Losses of human disease-associated genes in placental mammals

Abstract

We systematically investigate whether losses of human disease-associated genes occurred in other mammals during evolution. We first show that genes lost in any of 62 non-human mammals generally have a lower degree of pleiotropy, and are highly depleted in essential and disease-associated genes. Despite this under-representation, we discovered multiple genes implicated in human disease that are truly lost in non-human mammals. In most cases, traits resembling human disease symptoms are present but not deleterious in gene-loss species, exemplified by losses of genes causing human eye or teeth disorders in poor-vision or enamel-less mammals. We also found widespread losses of PCSK9 and CETP genes, where loss-of-function mutations in humans protect from atherosclerosis.

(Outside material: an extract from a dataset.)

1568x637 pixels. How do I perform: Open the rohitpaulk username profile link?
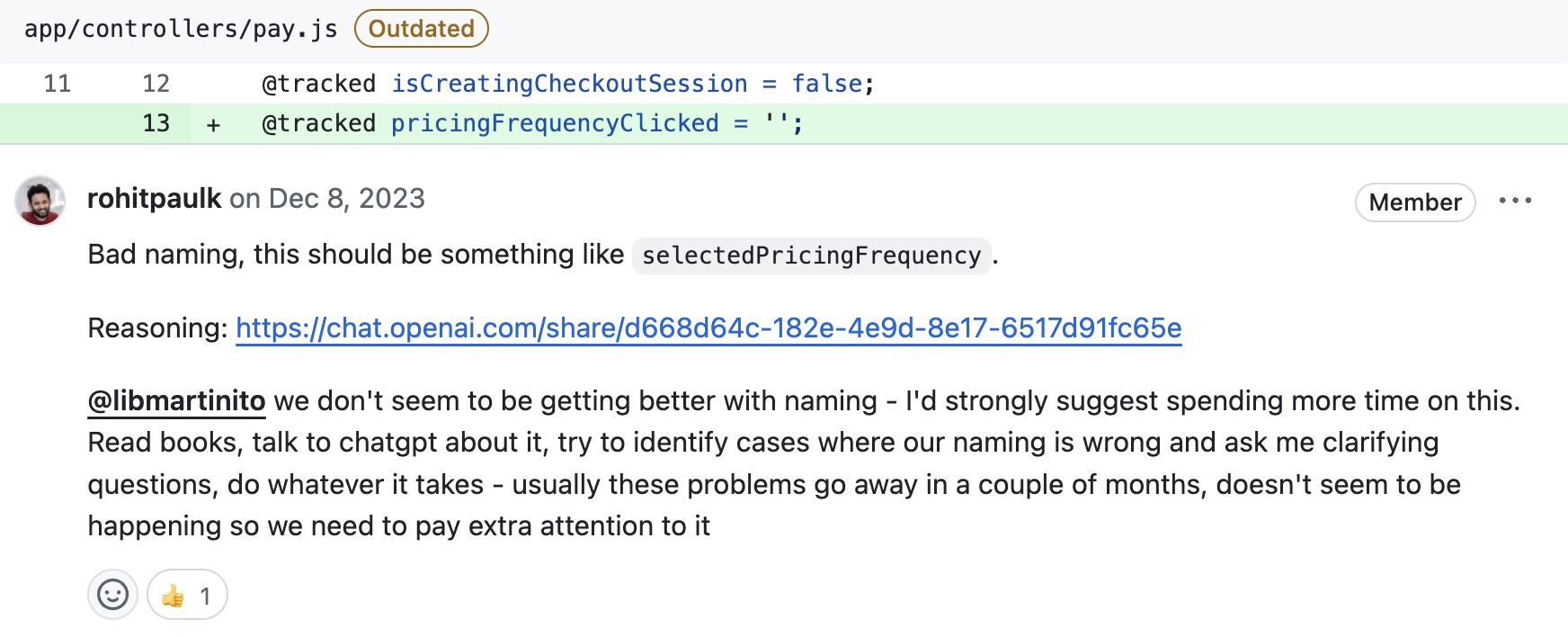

Unexpectedly, we discovered losses of disease genes (TYMP, TBX22, ABCG5, ABCG8, MEFV, CTSE) where deleterious phenotypes do not manifest in the respective species. A remarkable example is the uric acid-degrading enzyme UOX, which we found to be inactivated in elephants and manatees. While UOX loss in hominoids led to high serum uric acid levels and a predisposition for gout, elephants and manatees exhibit low uric acid levels, suggesting alternative ways of metabolizing uric acid. Together, our results highlight numerous mammals that are ‘natural knockouts’ of human disease genes.